• What is expected
Both the line with "Blog (168, 1023)" and the line with "About (228, 1023)" in the records below must appear in the output, along with every line between them, exactly and with nothing added.

• Provided data
^^^^^^^^
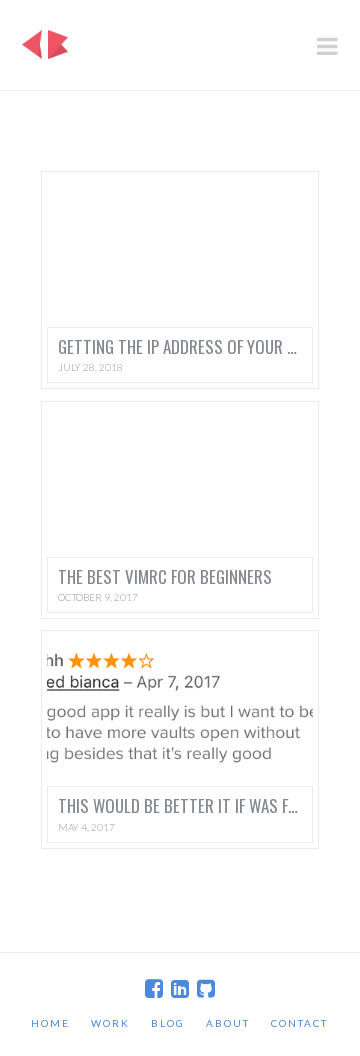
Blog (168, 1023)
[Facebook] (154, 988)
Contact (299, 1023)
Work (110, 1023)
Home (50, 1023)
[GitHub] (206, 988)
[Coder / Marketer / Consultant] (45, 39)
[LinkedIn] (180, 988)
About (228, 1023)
^^^^^^^^
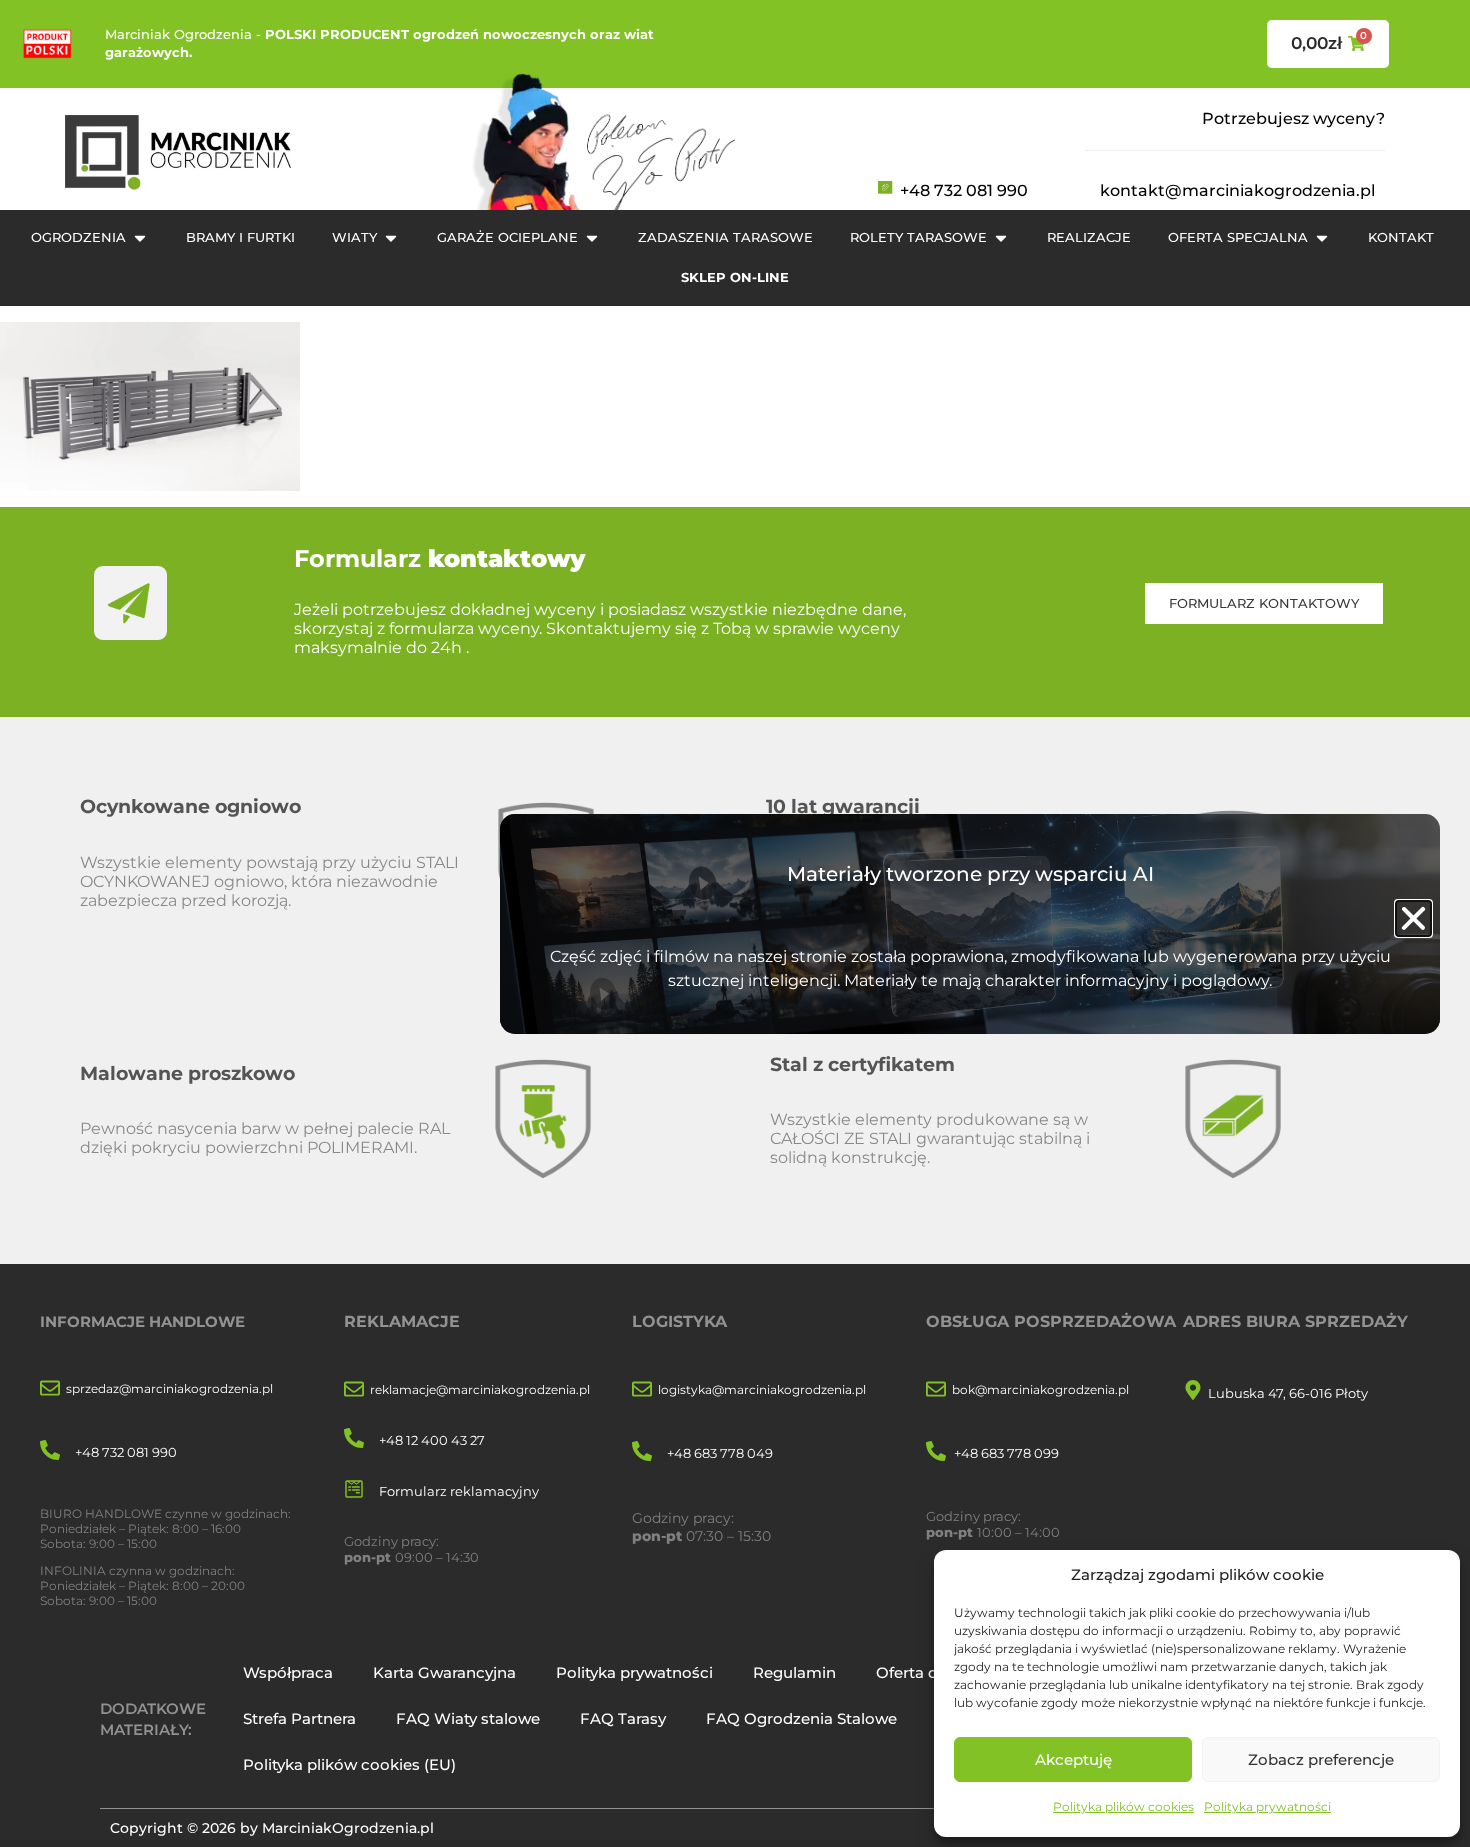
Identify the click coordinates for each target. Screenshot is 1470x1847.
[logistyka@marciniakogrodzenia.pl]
^^^^^^^^
• Output
Blog (168, 1023)
[Facebook] (154, 988)
Contact (299, 1023)
Work (110, 1023)
Home (50, 1023)
[GitHub] (206, 988)
[Coder / Marketer / Consultant] (45, 39)
[LinkedIn] (180, 988)
About (228, 1023)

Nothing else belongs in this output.